Überwältigende Konkurrenz

 

Die beste aller möglichen Candide-Aufnahmen zu finden ist schwer. Weil Leonard Bernsteins eklektisches Werk von 1956 – seine einzige echte „Operette“ – so oft umgeschrieben und überarbeitet wurde, dass es unendliche viele (interessante) Fassungen gibt. Und entsprechend viele Herangehensweisen ans Stück.

Auf der neuen Doppel-CD hält sich Dirigentin Marin Alsop mit dem London Symphony Orchestra an jene Konzertversion, die bereits das New York Philharmonic 2004 sehr erfolgreich präsentiert hatte. Davon gibt’s zwar keine CD oder DVD, aber viele atemberaubende Ausschnitte auf YouTube. Atemberaubend, weil die Besetzung Musical-Stars allererster Güte bietet. Allen voran Kristin Chenoweth als Cunegunde, die kurz nach ihrem Wicked-Triumpf zeigt, wie sehr diese Rolle von perfektem Comedy Timing profitiert und wie wichtig es ist, „Glitter and be Gay“ auch zu spielen, um maximalen Effekt aus dem Koloratur-Blockbuster herauszuholen.

Dann ist da auch noch die one-and-only Patti LuPone (Broadways erste Evita) als Old Lady, die sich mit Chenoweth ein Diven-Doppel liefert, bei dem die Fetzen fliegen, wenn‘s darum geht, wer „die erste Sängerin“ sei. Paul Groves trat damals als Candide an, Thomas Allen war in der Doppelrolle des Erzählers und des Dr. Pangloss dabei.

Und Alsop dirigierte. Sie fiel mir jedoch nie auf, weil die Solisten – allen voran Chenoweth/LuPone – alles überstrahlen. Nun also nochmals Alsop und Candide. Diesmal auf CD, statt gefilmt.

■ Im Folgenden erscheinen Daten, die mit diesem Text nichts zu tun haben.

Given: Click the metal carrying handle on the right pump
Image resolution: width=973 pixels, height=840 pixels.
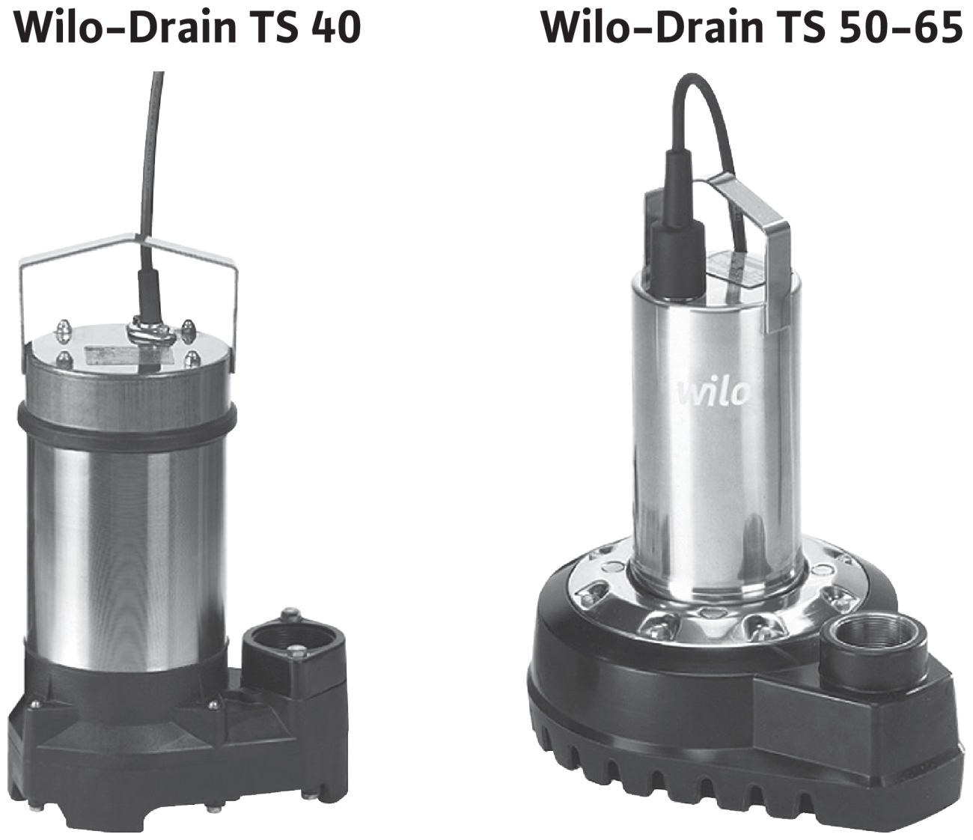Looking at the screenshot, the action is pyautogui.click(x=748, y=245).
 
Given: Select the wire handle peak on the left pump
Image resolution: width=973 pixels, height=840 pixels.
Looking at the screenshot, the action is pyautogui.click(x=140, y=235).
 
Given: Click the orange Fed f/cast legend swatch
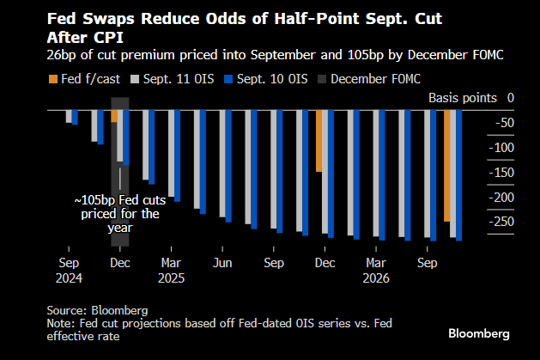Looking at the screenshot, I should click(x=48, y=80).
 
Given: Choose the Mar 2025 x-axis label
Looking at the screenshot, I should click(x=172, y=271).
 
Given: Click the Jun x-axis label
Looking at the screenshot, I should click(x=222, y=263).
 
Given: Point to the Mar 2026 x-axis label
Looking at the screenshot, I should click(x=376, y=271).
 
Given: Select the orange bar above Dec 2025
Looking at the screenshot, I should click(x=319, y=141).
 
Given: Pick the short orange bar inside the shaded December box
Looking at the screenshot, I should click(x=114, y=117).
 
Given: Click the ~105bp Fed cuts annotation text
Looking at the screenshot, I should click(x=119, y=214).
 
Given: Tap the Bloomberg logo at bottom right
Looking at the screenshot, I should click(x=479, y=332).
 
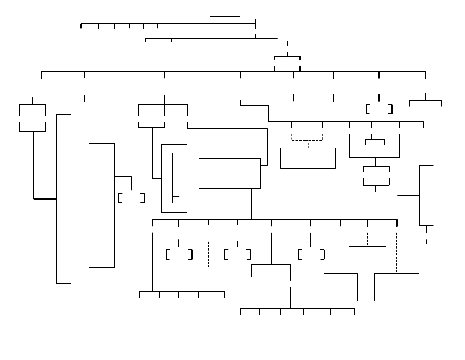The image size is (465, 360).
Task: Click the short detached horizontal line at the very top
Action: [225, 16]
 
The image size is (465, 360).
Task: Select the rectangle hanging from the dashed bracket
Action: [308, 158]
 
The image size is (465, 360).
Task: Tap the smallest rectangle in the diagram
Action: [208, 276]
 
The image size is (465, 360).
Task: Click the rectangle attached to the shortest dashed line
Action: [367, 257]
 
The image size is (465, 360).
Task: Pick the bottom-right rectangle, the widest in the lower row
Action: [397, 287]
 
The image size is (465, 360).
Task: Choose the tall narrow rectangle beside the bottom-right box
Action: [341, 287]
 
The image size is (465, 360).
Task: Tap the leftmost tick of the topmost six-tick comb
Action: [81, 26]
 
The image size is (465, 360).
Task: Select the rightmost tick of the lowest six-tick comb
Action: [354, 311]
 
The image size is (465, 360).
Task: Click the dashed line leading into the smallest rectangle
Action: [208, 254]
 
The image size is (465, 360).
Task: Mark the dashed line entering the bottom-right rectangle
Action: [397, 253]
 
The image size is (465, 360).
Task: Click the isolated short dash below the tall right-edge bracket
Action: [426, 241]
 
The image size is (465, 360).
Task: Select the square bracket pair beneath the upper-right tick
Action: [379, 109]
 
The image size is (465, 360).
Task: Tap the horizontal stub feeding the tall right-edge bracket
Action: [408, 195]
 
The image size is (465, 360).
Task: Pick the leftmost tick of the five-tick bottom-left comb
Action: [139, 294]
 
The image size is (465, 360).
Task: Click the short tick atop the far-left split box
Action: [33, 101]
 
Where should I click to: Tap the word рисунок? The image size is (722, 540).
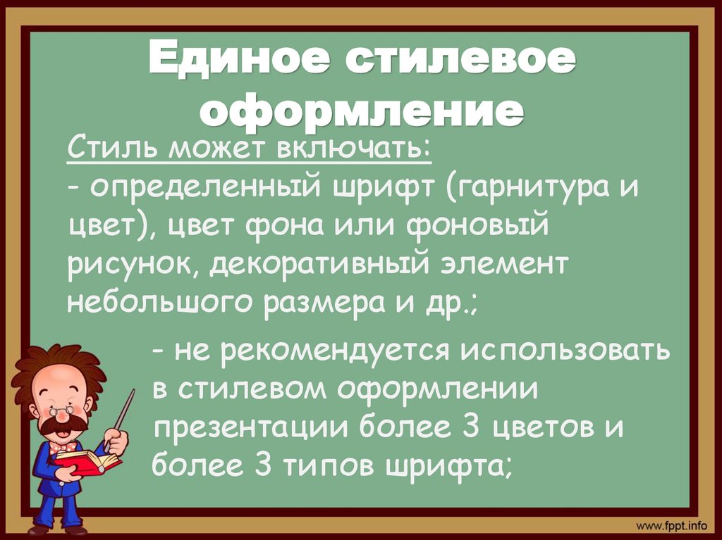132,265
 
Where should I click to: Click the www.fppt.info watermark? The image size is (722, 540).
671,525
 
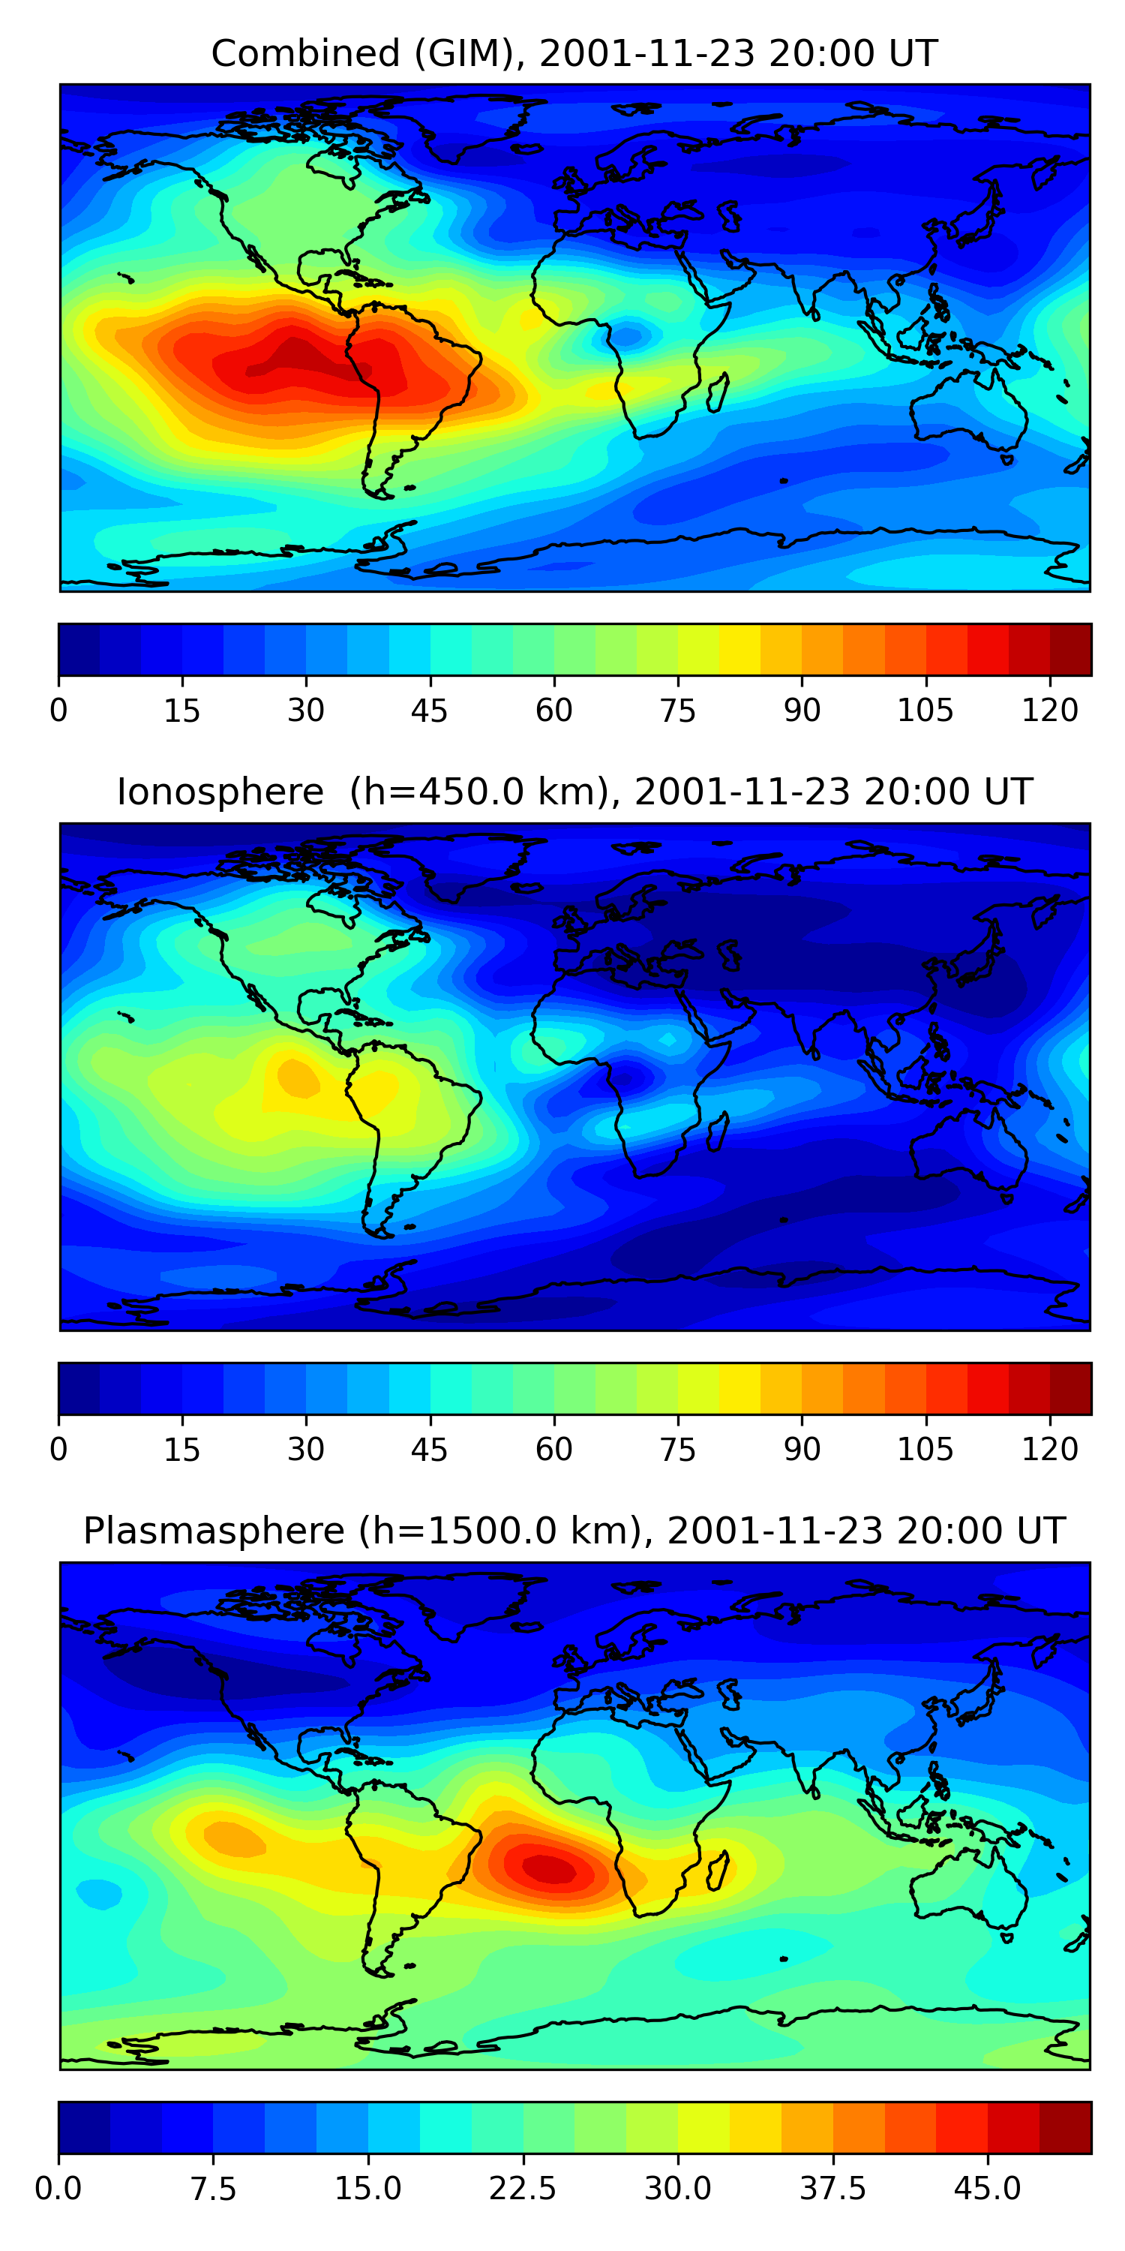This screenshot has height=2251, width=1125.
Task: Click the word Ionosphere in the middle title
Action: [220, 792]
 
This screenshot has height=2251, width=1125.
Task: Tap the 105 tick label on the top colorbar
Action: [925, 711]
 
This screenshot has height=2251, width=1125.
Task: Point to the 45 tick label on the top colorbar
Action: [429, 711]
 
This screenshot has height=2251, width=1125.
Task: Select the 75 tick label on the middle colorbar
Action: [678, 1449]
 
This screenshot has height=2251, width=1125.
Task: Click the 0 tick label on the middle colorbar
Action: [58, 1449]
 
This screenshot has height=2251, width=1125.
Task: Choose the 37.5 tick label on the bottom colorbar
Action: [832, 2188]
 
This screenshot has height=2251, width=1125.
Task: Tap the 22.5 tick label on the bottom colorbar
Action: [522, 2188]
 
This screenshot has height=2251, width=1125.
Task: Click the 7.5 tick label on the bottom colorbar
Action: [213, 2188]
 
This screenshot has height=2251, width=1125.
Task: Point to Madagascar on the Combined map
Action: [718, 392]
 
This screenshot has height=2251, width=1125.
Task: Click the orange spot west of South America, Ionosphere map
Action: [297, 1077]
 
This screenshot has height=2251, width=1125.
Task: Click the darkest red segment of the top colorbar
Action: [1070, 649]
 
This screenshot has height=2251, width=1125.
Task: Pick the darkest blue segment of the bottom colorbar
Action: [84, 2127]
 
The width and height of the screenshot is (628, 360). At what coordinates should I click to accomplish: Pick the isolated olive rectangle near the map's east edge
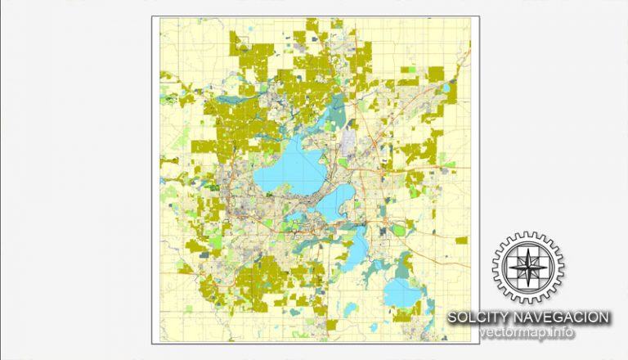[x=461, y=241]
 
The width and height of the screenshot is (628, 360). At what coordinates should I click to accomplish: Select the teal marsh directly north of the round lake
[x=402, y=263]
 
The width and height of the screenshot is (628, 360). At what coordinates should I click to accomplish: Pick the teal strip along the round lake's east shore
[x=424, y=286]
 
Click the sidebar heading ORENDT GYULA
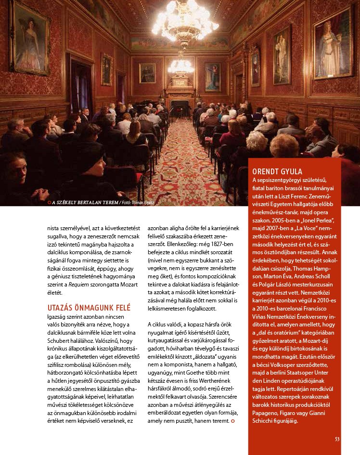[277, 171]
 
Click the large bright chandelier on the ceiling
[185, 22]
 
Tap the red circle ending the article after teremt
[233, 421]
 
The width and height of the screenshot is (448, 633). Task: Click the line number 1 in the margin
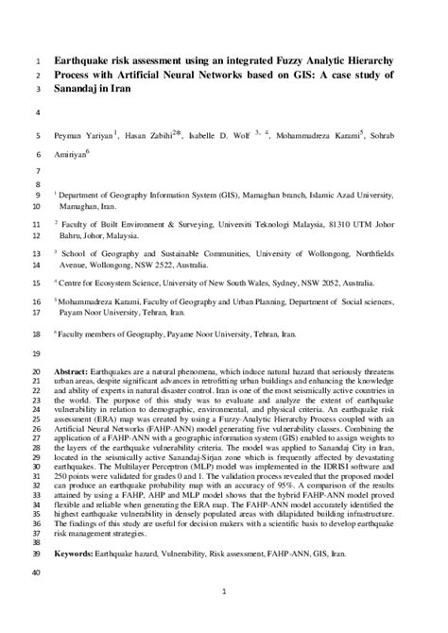[x=36, y=60]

Leider hat sich Alsop für die zwei Aufführungen im Londoner Barbican 2018 keine Musicaldarsteller aus dem West End geholt, sondern ein reines Opernteam zusammenstellen lassen. Zu dem gehört abermals Thomas Allen als Dr. Pangloss/Erzähler, ohne dass er großartig Neues mitzuteilen hätte. Und letztlich auch keinen Vergleich aushält mit Adolph Green, der 1989 den Erzähler auf der berühmten von Bernstein selbst dirigierten Aufnahme bei Deutsche Grammophon gibt. Überhaupt: Bei Bernstein/DG ist viel mehr Musik zu hören, und Hand aufs Herz: neben Bernstein am Pult wirkt Alsop nicht sonderlich fetzig. Was man bereits bei den ersten Takten der Ouvertüre merkt, wo der Drive und der Mut zur Operettengroteske fehlen. Da kann die Dirigentin sich im Booklet noch so sehr als enge Freundin des Komponisten darstellen – sie hätte besser von ihm lernen sollen. Ja, müssen.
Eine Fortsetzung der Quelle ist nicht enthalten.